Frank Messer was a professional broadcaster who played the straight man to Rizzutto. Bill White found his ground somewhere in the middle. As a former player for the St Louis Cardinals, Bill White usually gave Phil Rizzuto a little more ribbing than Frank Messer did. Regardless of who did what, the three of them created a broadcast that was incredibly enjoyable to watch despite the New York Yankees poor play on the field in what many term as the Horace Clarke years.

The growth of cable tv in the late 1970s and the rise of sports channels eventually fueled a changing in the New York Yankees broadcast booth on radio, broadcast television and cablevision. Phil Rizzuto would work with a host of other broadcasters into the 1990s including Tom Seaver and the late great Bobby Murcer.

Many people remember Phil Rizzuto on all those Money Store commercials. You could not blame him for earning what he could. Ballplayers during his days made nowhere near the money today’s baseball players make. We also all loved Phil Rizzuto’s great cameo on Meat Loaf’s “Paradise By The Dashboard Light.” When they all made that recording no one had any idea that Meat Loafs Bat Out Of Hell album would be as successful as it became.

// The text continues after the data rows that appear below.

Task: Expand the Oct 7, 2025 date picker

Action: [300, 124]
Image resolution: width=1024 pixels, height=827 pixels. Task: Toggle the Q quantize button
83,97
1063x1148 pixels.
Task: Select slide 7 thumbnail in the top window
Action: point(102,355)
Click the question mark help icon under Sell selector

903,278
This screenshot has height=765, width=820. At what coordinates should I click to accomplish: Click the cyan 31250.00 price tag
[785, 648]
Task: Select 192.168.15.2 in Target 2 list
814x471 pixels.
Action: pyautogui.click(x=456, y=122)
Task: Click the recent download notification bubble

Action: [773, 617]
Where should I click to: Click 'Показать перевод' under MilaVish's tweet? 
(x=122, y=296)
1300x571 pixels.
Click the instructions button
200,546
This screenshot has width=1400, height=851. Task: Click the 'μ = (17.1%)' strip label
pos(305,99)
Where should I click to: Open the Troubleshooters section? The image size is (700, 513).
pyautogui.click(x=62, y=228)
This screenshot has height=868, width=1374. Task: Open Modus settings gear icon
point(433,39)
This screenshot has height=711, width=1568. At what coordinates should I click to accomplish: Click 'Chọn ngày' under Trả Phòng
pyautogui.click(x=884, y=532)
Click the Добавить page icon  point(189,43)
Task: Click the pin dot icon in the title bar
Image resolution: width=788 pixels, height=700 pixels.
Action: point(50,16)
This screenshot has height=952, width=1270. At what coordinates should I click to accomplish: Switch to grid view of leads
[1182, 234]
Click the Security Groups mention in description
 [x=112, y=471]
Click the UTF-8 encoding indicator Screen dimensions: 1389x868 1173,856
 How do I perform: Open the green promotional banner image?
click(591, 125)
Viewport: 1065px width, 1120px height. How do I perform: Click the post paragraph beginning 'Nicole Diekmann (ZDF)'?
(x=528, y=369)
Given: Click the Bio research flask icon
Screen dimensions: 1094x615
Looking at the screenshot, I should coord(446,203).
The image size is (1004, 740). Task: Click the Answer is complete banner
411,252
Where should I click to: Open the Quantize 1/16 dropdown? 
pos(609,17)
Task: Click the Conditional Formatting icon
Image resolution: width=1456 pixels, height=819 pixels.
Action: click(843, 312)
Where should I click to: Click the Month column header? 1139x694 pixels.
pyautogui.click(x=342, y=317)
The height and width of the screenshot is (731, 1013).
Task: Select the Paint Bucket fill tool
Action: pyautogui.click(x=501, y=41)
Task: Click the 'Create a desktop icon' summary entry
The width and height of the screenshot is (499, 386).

There are so many fans who have stories of meeting Phil Rizzuto on the streets, in a store, at the stadium etc.etc. If you talk to any those fans who met Phil Rizzuto you will find they all share the same common story about meeting him. Phil Rizzuto was always interested in hearing what you had to stay. And if he came back your way again, he would always ask if you were around. He remembered and he cared no matter who you were or what you did. That’s an old school guy for the streets, from the neighborhood, a good one, a great one!

Phil Rizzuto retired from broadcasting in 1996 after forty years behind the microphone. It was a year in which the New York Yankees said goodbye to one of their greatest shortstops of all time while opening the door for a player who would become a new legendary shortstop in Derek Jeter.

In the twentieth century, the New York Yankees always promoted Mel Allen as the voice of the New York Yankees. They promoted their stadium as the house that Ruth built. The team paid constant tribute to Joe DiMaggio, Lou Gehrig, Mickey Mantle and Whitey Ford. These were the greatest New York Yankees of all time. They were loved by all New York Yankee fans. Nonetheless, for so many of us, Phil Rizzuto was a man who bled pinstripes more than any other. Holy Cow!, do we miss him!

Sources:

DeVito, Carlo. Scooter: The Biography of Phil Rizzuto. Chicago: Triumph Books, 2010.

Lupica, Mike. “Brooklyn kid turned Bronx icon made us feel like part of family”. Daily News Sports. NY Daily News.com. Retrieved 12 July 2016.